To me $10.00 per oz is a lot for canola oil or whatever it is. I have used CLP and Slip2k for a long time with no issues. I have for the last 4 or 5 months been testing Royal Purple gear oil 75-90w. It seems to stay on very well and is very slick. I am going to run some on my RPK this weekend and get it really hot to see if it gums up has other issues. If not I am going to use it. $20.00 per quart is way better than $10.00 oz.


----------



## Jungle_Jim (Nov 16, 2007)

muney pit said:


> Not sure on that. Seems hinkey to change ammo for the "smoke" effect. The product seems to work and i have buddies that say they wouldnt go back to anything else. So its not snake oil, per say. So im kinda at the same spot as before. Thanks for the info though Jim.


You're welcome sir.


----------



## muney pit (Mar 24, 2014)

Jungle_Jim said:


> To me $10.00 per oz is a lot for canola oil or whatever it is. I have used CLP and Slip2k for a long time with no issues. I have for the last 4 or 5 months been testing Royal Purple gear oil 75-90w. It seems to stay on very well and is very slick. I am going to run some on my RPK this weekend and get it really hot to see if it gums up has other issues. If not I am going to use it. $20.00 per quart is way better than $10.00 oz.


Heck yea, that would be cheaper. I use clp too, even with the pressure from others to move to stuff like fire clean or frog lube. Have heard of ithers useing synthetic motor oils. Lets us know the results if yea would, and damit we need pics of the the gun.


----------



## Jungle_Jim (Nov 16, 2007)

muney pit said:


> Heck yea, that would be cheaper. I use clp too, even with the pressure from others to move to stuff like fire clean or frog lube. Have heard of ithers useing synthetic motor oils. Lets us know the results if yea would, and *damit we need pics of the the gun.*


 
I'll post them up this weekend.


----------



## sixshootertexan (Nov 27, 2006)

I watched the video and you can tell the M9 with the FireClean was using a different bullet/powder combo. The case was black from the dirty powder they used while the other ammo cases were clean.


----------



## bearintex (Feb 7, 2006)

I use FC, and it works as advertised. I shoot dirty cast reloads in the Glock 34, and a lot of 22LR. Rarely do I have to get out more than a paper towel to clean them up. Oh, and looking at gas chromatograph graph like they show isn't at all conclusive. Not even a little (Coming from a 20 year career in the process gas chromatograph industry as a technician)


----------



## rundm (Dec 1, 2012)

I use fireclean and seems to work well for me.
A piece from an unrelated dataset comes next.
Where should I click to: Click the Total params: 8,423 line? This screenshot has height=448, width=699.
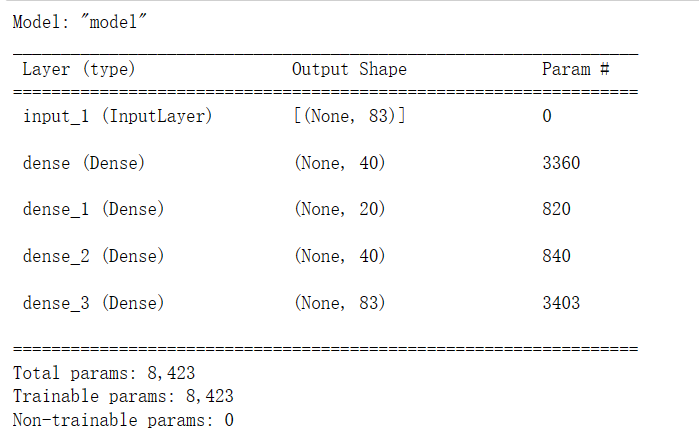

I used to use slip2000 and still like it. When I shoot suppressed, my gun parts clean up much easier than before. At some point in the future, I am going to try out some of the other oils I have read about.


----------



## cadjockey (Jul 30, 2009)

Pfft. I just shoot wild hogs and rub their fat on all my bullets. Sad that this board has become a depository for ar15.com, bump firing at the range bullsheet. Can we get back to real firearms and reloading content?


----------



## muney pit (Mar 24, 2014)

cadjockey said:


> Pfft. I just shoot wild hogs and rub their fat on all my bullets. Sad that this board has become a depository for ar15.com, bump firing at the range bullsheet. Can we get back to real firearms and reloading content?


N. M.


----------



## Jungle_Jim (Nov 16, 2007)

cadjockey said:


> Pfft. I just shoot wild hogs and rub their fat on all my bullets. Sad that this board has become a depository for ar15.com, bump firing at the range bullsheet. Can we get back to real firearms and reloading content?


LOL not one word to my knowledge has ever been posted here about bump firing. You are full of it.


----------